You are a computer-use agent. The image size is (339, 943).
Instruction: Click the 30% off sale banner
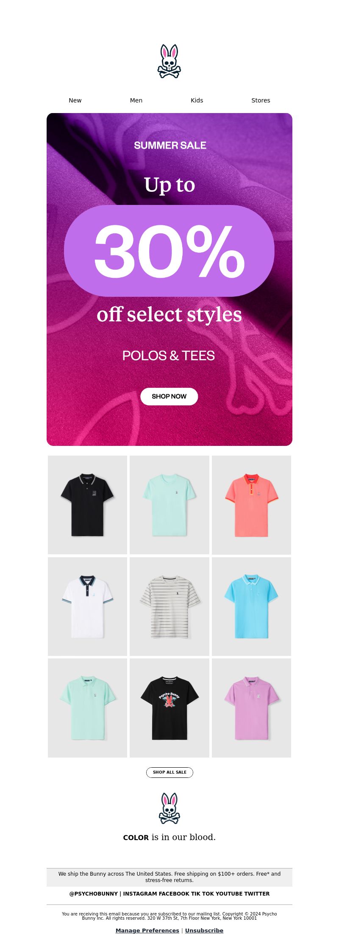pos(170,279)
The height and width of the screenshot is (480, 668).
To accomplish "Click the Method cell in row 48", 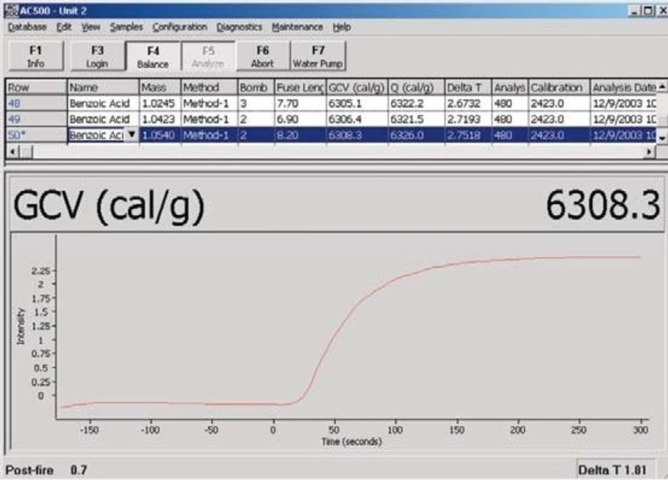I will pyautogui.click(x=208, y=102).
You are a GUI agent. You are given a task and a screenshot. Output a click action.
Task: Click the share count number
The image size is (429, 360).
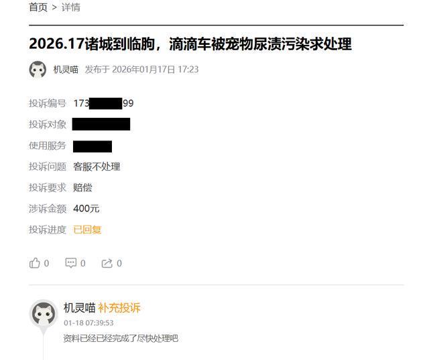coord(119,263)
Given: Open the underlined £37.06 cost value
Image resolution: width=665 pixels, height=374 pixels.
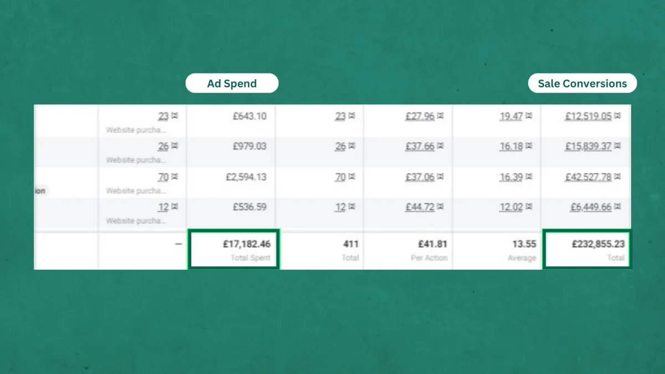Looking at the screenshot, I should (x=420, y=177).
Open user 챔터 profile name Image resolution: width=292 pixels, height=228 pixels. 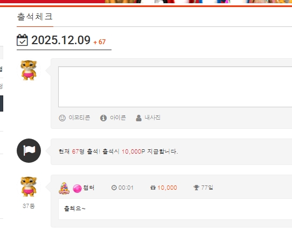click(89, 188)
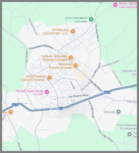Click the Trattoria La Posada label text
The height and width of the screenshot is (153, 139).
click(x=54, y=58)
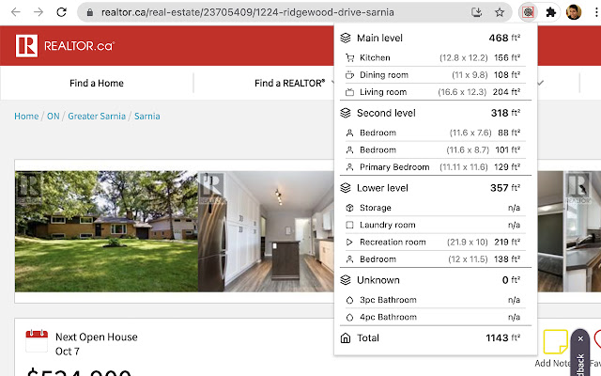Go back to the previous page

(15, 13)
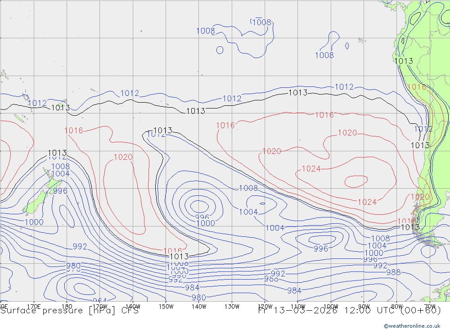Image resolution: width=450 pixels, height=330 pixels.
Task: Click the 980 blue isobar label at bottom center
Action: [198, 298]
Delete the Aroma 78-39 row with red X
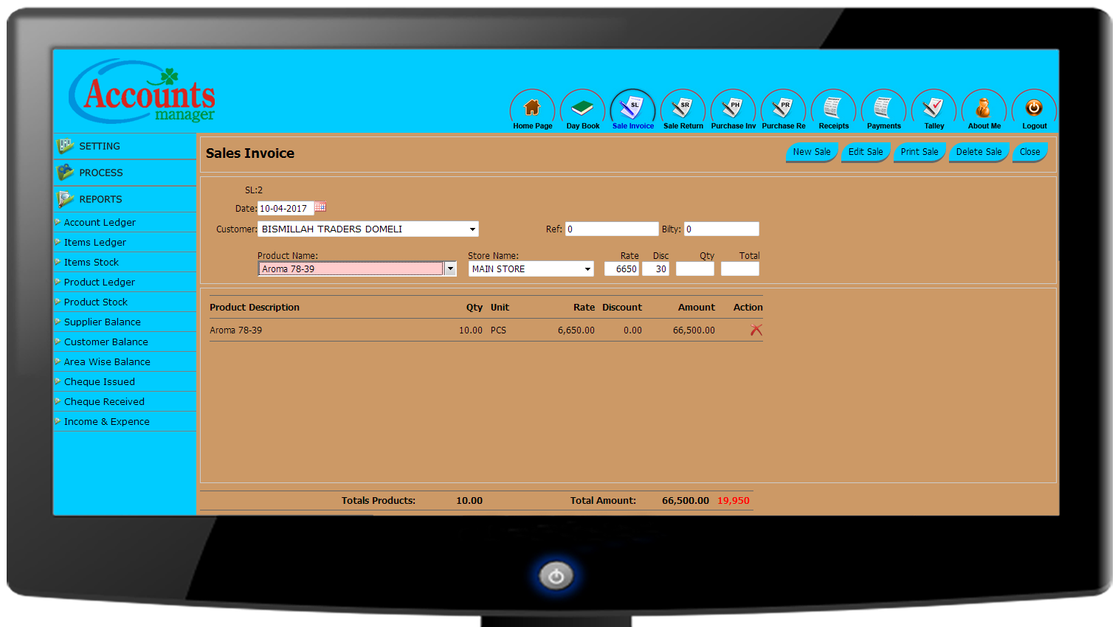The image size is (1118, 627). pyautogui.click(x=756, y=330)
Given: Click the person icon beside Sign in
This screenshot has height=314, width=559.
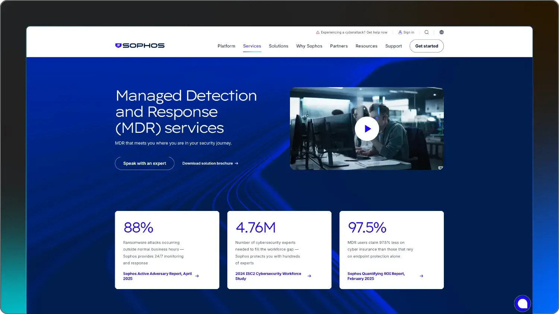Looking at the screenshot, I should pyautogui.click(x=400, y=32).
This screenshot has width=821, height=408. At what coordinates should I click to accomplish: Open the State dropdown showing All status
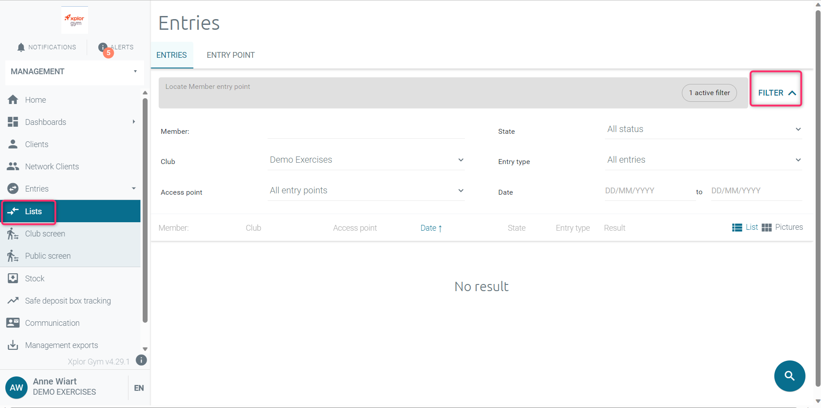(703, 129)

● PROMPT:
Only lines with the word "agent" belong in the answer; copy each of them from the material above.

● PROBLEM SOLUTION:
You are a computer-use agent. The image size is (339, 943).
You are a GUI agent. You are given a task and a screenshot. Output a click action.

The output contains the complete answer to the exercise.